■ Fragmento seleccionado

▽

Sísifo catalán
No hay nuevo guion. Es el de siempre. Las mismas discusiones, las mismas dificultades, incluso las mismas palabras. Con tripartito incluido: esto de ahora ya es evidente que tiene tres patas, tan discordantes como los trípodes anteriores, inestable por definición, sin autoridad presidencial capaz de fijarlo. Y también es evidente que pediremos la luna y terminaremos a ras de suelo, Sísifos catalanes condenados a trasportar la piedra hasta lo alto antes de que vuelva a caer una y otra vez al pie de la montaña.

△

Entradas guardadas:
▽

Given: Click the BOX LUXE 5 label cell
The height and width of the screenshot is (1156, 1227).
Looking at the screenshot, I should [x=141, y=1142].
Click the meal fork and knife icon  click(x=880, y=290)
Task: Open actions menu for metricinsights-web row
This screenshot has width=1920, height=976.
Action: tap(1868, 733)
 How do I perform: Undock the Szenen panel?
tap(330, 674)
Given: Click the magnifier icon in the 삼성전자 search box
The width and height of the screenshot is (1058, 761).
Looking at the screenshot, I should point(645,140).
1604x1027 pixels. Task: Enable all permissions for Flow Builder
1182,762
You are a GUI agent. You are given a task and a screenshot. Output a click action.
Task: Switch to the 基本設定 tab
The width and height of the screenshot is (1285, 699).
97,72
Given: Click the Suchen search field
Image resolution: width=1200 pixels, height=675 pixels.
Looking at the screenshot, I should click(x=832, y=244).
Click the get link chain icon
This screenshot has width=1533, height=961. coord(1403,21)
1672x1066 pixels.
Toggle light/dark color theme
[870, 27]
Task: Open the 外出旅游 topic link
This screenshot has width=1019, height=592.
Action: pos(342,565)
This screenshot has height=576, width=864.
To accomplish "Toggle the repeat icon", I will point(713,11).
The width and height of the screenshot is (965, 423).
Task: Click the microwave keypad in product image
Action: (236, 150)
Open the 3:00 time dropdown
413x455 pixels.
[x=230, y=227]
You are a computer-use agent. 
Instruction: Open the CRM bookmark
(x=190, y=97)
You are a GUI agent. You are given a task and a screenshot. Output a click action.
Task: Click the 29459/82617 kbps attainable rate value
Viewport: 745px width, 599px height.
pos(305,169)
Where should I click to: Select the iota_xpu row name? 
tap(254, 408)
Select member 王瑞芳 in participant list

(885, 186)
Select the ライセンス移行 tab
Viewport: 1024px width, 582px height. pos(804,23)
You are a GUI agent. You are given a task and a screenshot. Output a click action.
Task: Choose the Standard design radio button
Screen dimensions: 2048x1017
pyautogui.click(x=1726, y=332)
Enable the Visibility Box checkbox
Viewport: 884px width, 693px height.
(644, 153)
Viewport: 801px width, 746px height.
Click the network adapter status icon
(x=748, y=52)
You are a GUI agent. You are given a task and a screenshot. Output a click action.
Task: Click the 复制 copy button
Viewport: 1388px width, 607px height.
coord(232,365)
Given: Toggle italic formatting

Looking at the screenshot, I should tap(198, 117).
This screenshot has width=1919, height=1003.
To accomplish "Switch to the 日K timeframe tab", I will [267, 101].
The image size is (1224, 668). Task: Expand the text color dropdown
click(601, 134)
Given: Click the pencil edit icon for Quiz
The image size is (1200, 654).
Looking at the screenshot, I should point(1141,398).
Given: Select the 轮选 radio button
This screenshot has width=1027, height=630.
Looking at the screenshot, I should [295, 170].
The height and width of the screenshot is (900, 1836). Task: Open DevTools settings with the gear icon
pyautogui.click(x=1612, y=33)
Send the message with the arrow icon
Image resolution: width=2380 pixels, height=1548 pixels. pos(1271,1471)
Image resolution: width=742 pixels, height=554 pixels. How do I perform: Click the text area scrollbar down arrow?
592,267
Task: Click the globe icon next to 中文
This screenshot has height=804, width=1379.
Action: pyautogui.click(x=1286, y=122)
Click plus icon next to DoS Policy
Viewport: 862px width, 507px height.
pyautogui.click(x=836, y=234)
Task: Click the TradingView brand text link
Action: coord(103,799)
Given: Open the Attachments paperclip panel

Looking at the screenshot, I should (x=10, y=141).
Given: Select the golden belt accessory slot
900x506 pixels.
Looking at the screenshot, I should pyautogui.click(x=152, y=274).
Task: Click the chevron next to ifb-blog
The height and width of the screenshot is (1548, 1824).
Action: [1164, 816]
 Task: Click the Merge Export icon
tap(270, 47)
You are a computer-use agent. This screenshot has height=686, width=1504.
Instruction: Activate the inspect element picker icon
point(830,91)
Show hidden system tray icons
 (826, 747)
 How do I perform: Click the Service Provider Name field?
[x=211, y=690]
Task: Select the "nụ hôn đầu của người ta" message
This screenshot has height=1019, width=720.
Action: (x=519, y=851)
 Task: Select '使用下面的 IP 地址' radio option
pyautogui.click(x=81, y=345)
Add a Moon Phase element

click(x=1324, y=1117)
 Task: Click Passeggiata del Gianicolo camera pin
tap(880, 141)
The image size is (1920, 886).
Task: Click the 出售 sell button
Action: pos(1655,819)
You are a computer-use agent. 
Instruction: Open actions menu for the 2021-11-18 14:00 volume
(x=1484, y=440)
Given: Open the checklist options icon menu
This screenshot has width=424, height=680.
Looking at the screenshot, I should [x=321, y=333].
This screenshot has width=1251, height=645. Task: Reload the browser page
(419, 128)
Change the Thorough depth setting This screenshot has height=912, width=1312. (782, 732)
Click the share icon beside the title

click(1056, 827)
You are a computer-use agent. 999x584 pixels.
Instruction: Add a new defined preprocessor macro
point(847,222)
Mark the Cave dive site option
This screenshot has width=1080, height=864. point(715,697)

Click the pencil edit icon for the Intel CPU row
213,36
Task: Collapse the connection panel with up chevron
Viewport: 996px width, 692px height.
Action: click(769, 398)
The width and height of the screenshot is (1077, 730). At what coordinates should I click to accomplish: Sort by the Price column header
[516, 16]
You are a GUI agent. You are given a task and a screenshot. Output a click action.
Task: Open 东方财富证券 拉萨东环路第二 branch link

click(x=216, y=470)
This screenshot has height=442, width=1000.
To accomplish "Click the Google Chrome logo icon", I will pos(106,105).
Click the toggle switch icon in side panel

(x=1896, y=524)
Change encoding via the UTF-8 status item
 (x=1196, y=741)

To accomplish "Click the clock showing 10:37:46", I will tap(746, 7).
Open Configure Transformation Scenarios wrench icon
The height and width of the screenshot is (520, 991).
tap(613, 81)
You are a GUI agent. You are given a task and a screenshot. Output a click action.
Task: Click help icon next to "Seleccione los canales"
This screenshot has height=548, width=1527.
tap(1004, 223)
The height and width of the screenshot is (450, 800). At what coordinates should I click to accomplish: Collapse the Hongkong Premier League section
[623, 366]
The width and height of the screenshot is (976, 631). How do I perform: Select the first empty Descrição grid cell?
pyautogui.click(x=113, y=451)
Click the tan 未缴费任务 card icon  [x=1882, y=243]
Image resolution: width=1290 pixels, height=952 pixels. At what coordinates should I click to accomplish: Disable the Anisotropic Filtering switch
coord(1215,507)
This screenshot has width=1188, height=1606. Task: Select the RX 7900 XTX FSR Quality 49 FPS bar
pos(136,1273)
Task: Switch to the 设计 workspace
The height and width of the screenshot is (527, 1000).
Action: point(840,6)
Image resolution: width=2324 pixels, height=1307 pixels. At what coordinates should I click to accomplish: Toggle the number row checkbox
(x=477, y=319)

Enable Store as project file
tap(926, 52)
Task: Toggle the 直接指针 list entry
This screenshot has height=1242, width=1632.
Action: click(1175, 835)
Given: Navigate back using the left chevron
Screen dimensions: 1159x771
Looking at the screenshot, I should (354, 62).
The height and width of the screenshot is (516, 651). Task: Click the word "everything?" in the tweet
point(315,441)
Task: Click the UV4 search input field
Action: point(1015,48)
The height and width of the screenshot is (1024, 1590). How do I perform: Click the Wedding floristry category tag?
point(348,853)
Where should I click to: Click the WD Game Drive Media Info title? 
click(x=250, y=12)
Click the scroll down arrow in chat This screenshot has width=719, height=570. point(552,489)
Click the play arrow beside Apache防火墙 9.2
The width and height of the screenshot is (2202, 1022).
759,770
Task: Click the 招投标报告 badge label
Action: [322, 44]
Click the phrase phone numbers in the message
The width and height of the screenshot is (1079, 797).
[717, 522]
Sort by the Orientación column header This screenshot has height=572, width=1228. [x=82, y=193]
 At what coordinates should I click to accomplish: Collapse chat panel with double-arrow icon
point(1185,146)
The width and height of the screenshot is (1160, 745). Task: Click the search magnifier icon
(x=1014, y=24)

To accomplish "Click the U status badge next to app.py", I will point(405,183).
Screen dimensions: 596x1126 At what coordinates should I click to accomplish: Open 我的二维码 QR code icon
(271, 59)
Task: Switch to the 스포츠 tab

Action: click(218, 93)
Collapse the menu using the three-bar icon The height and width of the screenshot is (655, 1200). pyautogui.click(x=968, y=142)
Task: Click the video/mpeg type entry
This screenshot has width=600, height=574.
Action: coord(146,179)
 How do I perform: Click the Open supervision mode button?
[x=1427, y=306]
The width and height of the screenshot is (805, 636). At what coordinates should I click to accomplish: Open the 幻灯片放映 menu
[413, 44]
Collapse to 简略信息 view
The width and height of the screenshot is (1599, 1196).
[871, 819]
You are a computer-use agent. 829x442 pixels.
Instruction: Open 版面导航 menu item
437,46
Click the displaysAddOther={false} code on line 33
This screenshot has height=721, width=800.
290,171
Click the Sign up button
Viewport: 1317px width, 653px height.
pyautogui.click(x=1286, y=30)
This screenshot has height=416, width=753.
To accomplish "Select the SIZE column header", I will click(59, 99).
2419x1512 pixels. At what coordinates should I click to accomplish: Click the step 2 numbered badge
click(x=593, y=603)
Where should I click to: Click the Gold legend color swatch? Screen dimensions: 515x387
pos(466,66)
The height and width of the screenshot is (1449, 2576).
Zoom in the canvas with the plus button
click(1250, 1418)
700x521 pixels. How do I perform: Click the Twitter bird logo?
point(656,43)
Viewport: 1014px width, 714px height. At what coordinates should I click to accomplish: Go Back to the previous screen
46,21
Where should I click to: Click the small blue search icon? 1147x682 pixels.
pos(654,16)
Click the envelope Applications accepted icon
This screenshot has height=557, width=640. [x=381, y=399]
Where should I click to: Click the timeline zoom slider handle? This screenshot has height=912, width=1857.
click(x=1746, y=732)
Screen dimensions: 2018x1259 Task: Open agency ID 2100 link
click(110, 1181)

△

■ Tareas propuestas
1 > Copia del fragmento sobre el Sísifo catalán el tramo que va desde "Sísifo catalán" hasta "de la montaña.".
2 > Indica si cada afirmación concuerda con el fragmento sobre el Sísifo catalán, con un sí o un no y las palabras del fragmento que lo deciden, citadas textualmente.
(a) Hay un guion nuevo.
(b) Lo de ahora se presenta como inestable.
(c) Existe una autoridad presidencial capaz de fijarlo.
3 > Prosigue el fragmento sobre el Sísifo catalán a partir de su última oración.
El material no guarda relación alguna con el fragmento sobre el Sísifo catalán.

■ Soluciones del ejercicio
1 >
Sísifo catalán
No hay nuevo guion. Es el de siempre. Las mismas discusiones, las mismas dificultades, incluso las mismas palabras. Con tripartito incluido: esto de ahora ya es evidente que tiene tres patas, tan discordantes como los trípodes anteriores, inestable por definición, sin autoridad presidencial capaz de fijarlo. Y también es evidente que pediremos la luna y terminaremos a ras de suelo, Sísifos catalanes condenados a trasportar la piedra hasta lo alto antes de que vuelva a caer una y otra vez al pie de la montaña.

2 >
(a) No: "No hay nuevo guion."
(b) Sí: "inestable por definición"
(c) No: "sin autoridad presidencial capaz de fijarlo"

3 >
Estamos en mitad de la recesión más pavorosa que hayamos vivido las actuales generaciones. La Unión Europea se fragmenta y evapora a ojos vista. Nuestro sistema de bienestar social se va cayendo a pedazos. El sistema político que nos ha dado paz, estabilidad y prosperidad en los últimos tiempos se halla carcomido por la termita de la corrupción. Las instituciones, arrastradas por el barro del desprestigio. Y a unos pocos miles de kilómetros las katibas del terrorismo de Al Qaeda asaltan las plantas de gas que calientan nuestros hogares e intentan hacerse con el poder de un Estado entero en el corazón geoestratégico de Africa.
Cuidado, se nos dice, no es una cuestión meramente subjetiva, sino expresión de una voluntad popular expresada en las urnas y que obliga como mandato a los gobernantes. La realización de una declaración de soberanía estaba en el programa de la mayoría salida de las urnas y hay por tanto una obligación de aplicarla.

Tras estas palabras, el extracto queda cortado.